BYDは、日本の小売大手イオン(Aeon)と販売提携を結び、年内にも両社による双方向の展開を実現する計画です。BYDは日本国内の販売店網を100店舗に拡大し、イオンは全国約30か所のショッピングモールや百貨店内に電気自動車の販売コーナーを設け、消費者に新しい購車体験を提供します。

提携内容によると、イオンはBYDの日本市場における販売代理的な役割を担い、注文の受付や契約手続きを行うほか、将来的にはBYDから電気自動車を直接輸入する計画もあります。消費者は商業施設内の展示スペースで車両を実際に見たり触れたりできるだけでなく、イオンの割引プログラムやポイント制度を活用することで、BYDのコンパクトEV「ドルフィン」を200万円未満で購入できるようになります。

これは、イオンが導入する購入支援策――車両価格の割引、電子マネー「WAON」へのポイント還元、家庭用充電設備の補助など――によるもので、さらに日本政府や各自治体によるEV補助金を加えると、総額でおよそ100万円相当の優遇が受けられる見込みです。

従来、日本の自動車販売はメーカー直系のディーラーが主導しており、新車販売から整備まで一体化した仕組みが取られてきました。しかし、土地代や人件費といった高い固定コストが車両価格を押し上げる要因となっており、BYDにとって販売拠点の拡大を難しくする一因となっています。

イオンは全国に展開する数百のショッピングモールをショールームとして活用し、クルマの販売を生活動線の中に取り込もうとしています。週末の買い物ついでに試乗し、その場で契約、さらに施設内の充電スペースで充電まで完結――そんな購車体験を実現する構想です。

中国メディアによると、BYDはイオンが保有する膨大な日本の消費者購買データにも着目している可能性があります。イオンから提供を受けた顧客データを分析することで、潜在的な顧客層をより精密に把握することが可能になります。たとえば、アウトドア用品をよく購入する家庭はSUVに関心を示しやすく、育児関連の商品を多く購入する顧客は安全性能を重視する傾向があります。小売大手が持つデータと販売ネットワーク、そしてBYDの製品開発力が組み合わさることで、新たな市場チャネルが生まれつつあります。

実は、イオンモール内に自動車展示コーナーを設けるのはBYDが初めてではありません。日本の一部ブランドも同様の取り組みを行っていますが、それによって劇的に販売が伸びたという話はあまり聞かれません。

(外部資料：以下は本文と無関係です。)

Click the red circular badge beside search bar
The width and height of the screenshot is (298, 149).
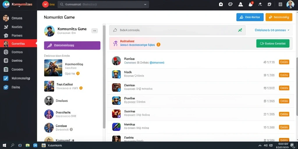45,4
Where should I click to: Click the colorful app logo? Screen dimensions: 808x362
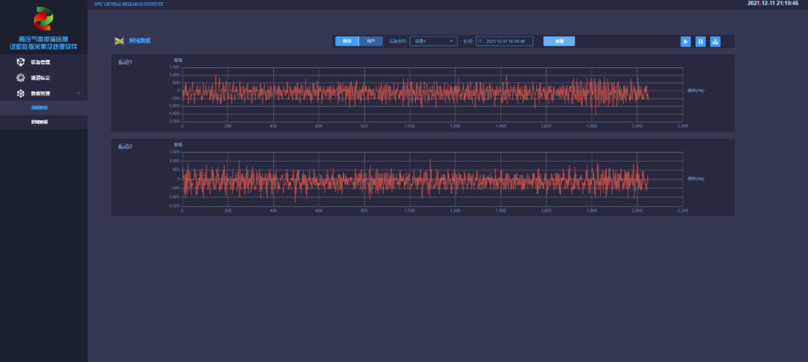[43, 18]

もっとも、BYDの日本市場での拡大は容易ではありません。9月、BYDは中国国内市場で得意とする価格競争の手法を導入し、最大50%の値下げを含む販促を実施しましたが、日本自動車輸入組合(JAIA)の統計によれば、同月の販売台数は802台にとどまりました。今年1〜8月の平均月販272台からは大幅に増えたものの、値下げを終了すれば販売台数がすぐに落ち込む可能性も高いとみられます。

それでもBYDは、イオンとの協業を足がかりに、販売網とブランド認知を拡大し、日本市場での存在感を高めることを目指しています。